Ezra Pound taught Rosemarie Waldrop to think of form not as a “box within which” but as a “center around which”. I fear Pinker and McGee are teaching the opposite lesson. They are encouraging us to “break” up our stream of consciousness according to intellectually arbitrary principles. While my 27 minutes are certainly “intellectually arbitrary”, I am encouraging writers to establish these moments precisely to let them compose their thoughts, to generously spend significantly more time doing this than the reader (who spends only one minute) trying to understand them. Pinker says that “detailed instructions on how to build a paragraph … are misguided”; but I want to counter that paragraphs are precisely best understood as something we build. A paragraph is constructed during an extended moment to present a thought to the reader. It not is not merely a break during which our thoughts are momentarily interrupted by a visual “bookmark”. The paragraph truly is the unit of prose style. It is not just a piece of punctuation.

One thought on “Tradition and the Individual Paragraph (3)

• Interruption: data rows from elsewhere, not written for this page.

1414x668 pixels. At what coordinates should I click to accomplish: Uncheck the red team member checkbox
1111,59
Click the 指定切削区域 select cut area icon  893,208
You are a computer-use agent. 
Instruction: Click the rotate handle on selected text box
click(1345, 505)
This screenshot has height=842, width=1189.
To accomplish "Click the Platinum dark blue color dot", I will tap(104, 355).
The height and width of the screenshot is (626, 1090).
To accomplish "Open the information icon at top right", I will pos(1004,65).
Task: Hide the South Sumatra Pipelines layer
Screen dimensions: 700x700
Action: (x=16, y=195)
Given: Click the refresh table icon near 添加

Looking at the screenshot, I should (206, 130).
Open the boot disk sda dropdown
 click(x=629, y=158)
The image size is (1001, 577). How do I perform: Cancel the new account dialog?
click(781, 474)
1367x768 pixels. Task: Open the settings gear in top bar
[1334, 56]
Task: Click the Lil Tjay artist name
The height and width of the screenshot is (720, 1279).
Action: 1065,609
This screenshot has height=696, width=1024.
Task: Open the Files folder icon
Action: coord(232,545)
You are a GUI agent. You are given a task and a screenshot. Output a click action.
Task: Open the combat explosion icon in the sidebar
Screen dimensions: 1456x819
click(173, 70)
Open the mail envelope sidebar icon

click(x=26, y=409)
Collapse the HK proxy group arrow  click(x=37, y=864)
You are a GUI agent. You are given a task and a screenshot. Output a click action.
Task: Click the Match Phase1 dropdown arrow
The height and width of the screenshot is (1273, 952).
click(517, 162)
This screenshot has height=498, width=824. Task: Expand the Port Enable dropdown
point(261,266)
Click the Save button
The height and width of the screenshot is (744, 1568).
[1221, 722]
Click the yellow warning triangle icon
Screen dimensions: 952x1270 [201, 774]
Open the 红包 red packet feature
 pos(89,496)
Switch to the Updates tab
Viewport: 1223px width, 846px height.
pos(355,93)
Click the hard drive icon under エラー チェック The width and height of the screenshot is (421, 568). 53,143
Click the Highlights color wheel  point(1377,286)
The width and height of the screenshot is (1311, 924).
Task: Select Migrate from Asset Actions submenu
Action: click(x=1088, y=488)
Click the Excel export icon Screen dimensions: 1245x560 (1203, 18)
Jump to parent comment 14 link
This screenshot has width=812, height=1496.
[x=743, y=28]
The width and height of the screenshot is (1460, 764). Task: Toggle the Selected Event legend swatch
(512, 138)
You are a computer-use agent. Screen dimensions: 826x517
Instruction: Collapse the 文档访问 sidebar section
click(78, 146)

  1. Thanks for alerting me to the T.S. Eliot piece via these posts. It is seems really good. PS: I am, however, not pleased that you’ve also thereby alerted me to the fact that Pinker has now also turned out a book on prose composition. He might been a dedicated scholar of linguistics at some point, but he seems to have degenerated into a kind of “renaissance idiot”; someone who can write a mediocre books on anything (enlightenment morality, evolutionary biology, gender, religion, the function of the university, science as such etc.). Of course, his books are better than I anything that I could turn out on any one of these topics, but they still strike me as quite amateurish in comparison with true scholarship.